### [What the task requires]
All lines from the one holding "Where should I" through the last line of the entries below must be transcribed exactly, and no others. Pictures do not go in.

### [Data section]
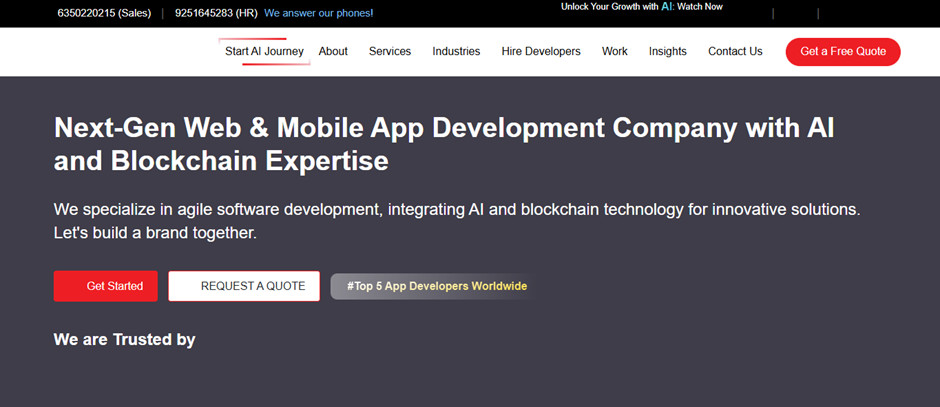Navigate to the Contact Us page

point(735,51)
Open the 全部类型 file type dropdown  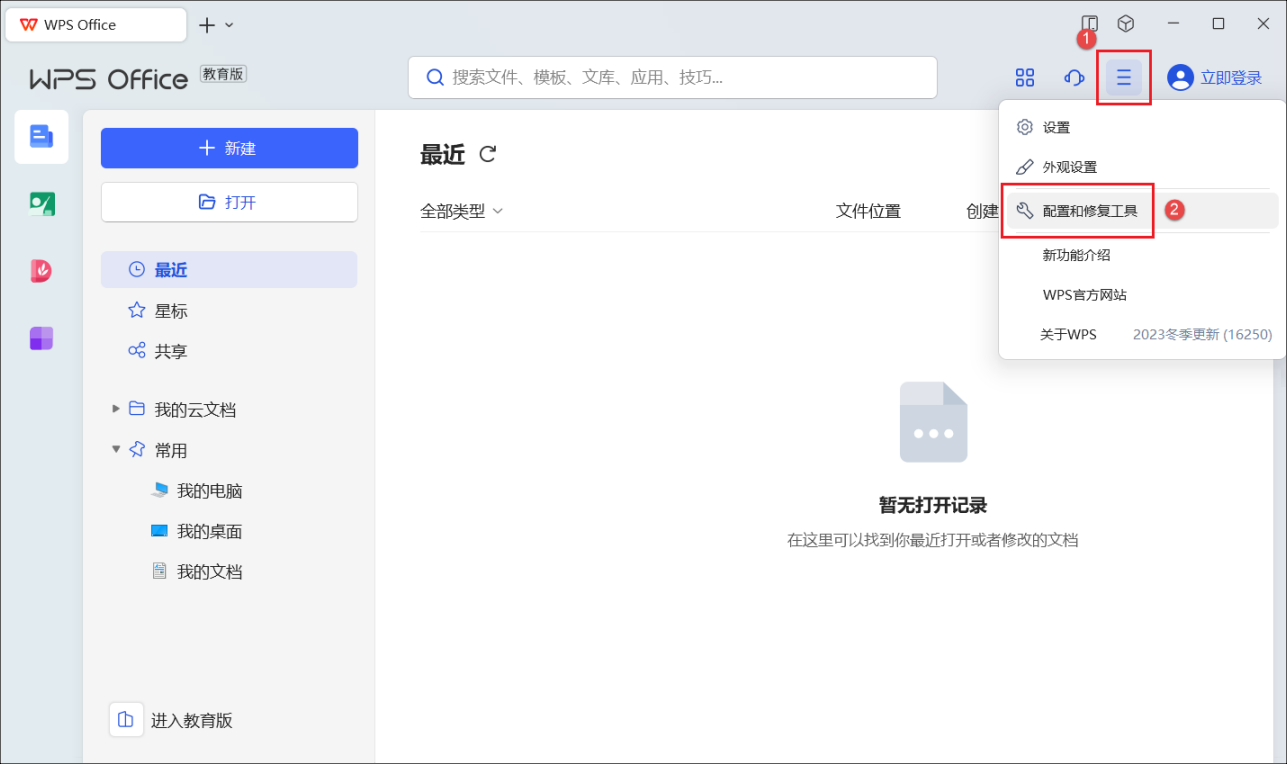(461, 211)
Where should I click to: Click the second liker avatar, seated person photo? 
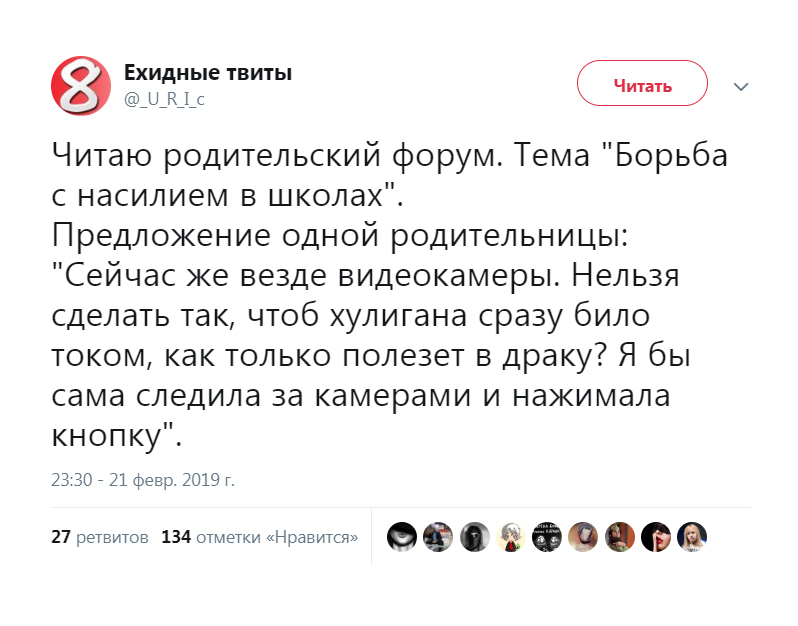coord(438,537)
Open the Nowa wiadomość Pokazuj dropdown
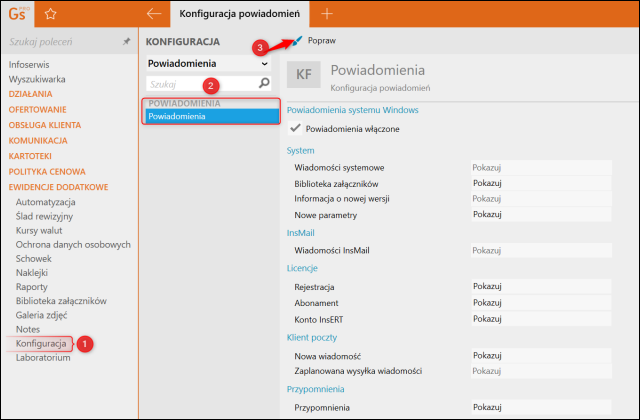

### [Output for this task]
Where should I click to: Click the second liker avatar, seated person photo? 
coord(438,537)
Open the Nowa wiadomość Pokazuj dropdown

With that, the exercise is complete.